= Exercise prompt =
Every line from the start of the records below to the line containing "Task: Open the table" should be retyped exactly, that line included, and no others.

[Data — start]

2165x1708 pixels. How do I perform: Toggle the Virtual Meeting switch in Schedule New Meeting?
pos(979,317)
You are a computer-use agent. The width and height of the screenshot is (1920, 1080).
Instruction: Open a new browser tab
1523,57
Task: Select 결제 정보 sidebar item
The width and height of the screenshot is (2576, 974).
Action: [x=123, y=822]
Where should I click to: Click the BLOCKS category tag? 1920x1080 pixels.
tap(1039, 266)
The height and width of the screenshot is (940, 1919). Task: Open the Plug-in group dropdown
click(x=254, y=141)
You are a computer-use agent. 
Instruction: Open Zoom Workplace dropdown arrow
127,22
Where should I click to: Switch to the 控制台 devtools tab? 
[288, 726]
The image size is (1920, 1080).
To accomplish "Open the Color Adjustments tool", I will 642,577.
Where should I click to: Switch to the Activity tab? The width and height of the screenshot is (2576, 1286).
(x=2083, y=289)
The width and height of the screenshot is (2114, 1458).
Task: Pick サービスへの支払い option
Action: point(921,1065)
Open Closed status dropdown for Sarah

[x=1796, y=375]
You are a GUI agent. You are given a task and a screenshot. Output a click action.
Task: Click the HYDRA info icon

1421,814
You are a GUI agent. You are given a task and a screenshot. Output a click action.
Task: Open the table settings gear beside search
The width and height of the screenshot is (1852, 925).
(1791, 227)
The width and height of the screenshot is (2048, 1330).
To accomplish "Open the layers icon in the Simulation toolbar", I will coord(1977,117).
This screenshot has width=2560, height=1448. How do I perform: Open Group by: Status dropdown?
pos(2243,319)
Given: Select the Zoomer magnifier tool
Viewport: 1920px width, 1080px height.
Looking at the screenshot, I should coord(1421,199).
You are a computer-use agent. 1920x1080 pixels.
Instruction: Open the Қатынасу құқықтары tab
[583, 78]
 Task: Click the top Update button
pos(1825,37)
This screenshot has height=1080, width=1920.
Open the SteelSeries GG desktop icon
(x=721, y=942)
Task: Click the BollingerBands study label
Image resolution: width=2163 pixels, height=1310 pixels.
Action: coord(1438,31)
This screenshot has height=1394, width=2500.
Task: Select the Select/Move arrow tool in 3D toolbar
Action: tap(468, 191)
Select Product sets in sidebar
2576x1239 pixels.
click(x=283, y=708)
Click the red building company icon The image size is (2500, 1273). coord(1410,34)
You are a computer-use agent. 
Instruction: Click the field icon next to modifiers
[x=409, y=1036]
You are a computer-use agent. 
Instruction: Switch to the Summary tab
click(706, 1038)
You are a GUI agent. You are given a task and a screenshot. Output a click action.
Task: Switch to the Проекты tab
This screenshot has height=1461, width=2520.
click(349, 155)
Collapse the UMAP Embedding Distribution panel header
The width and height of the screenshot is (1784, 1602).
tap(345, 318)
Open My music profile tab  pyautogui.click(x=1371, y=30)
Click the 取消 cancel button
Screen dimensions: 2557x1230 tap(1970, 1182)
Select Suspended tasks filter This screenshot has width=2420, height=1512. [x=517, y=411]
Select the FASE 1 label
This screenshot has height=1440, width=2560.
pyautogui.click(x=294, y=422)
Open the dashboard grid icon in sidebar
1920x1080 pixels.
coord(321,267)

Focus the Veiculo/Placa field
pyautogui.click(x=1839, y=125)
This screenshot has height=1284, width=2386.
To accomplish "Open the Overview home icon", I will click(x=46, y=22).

[Data — finish]

= Response to this task =
2165x1708 pixels. How do I perform: Toggle the Virtual Meeting switch in Schedule New Meeting?
pos(979,317)
You are a computer-use agent. The width and height of the screenshot is (1920, 1080).
Instruction: Open a new browser tab
1523,57
Task: Select 결제 정보 sidebar item
The width and height of the screenshot is (2576, 974).
Action: [x=123, y=822]
Where should I click to: Click the BLOCKS category tag? 1920x1080 pixels.
tap(1039, 266)
The height and width of the screenshot is (940, 1919). Task: Open the Plug-in group dropdown
click(x=254, y=141)
You are a computer-use agent. 
Instruction: Open Zoom Workplace dropdown arrow
127,22
Where should I click to: Switch to the 控制台 devtools tab? 
[288, 726]
The image size is (1920, 1080).
To accomplish "Open the Color Adjustments tool", I will 642,577.
Where should I click to: Switch to the Activity tab? The width and height of the screenshot is (2576, 1286).
(x=2083, y=289)
The width and height of the screenshot is (2114, 1458).
Task: Pick サービスへの支払い option
Action: point(921,1065)
Open Closed status dropdown for Sarah

[x=1796, y=375]
You are a GUI agent. You are given a task and a screenshot. Output a click action.
Task: Click the HYDRA info icon

1421,814
You are a GUI agent. You are given a task and a screenshot. Output a click action.
Task: Open the table settings gear beside search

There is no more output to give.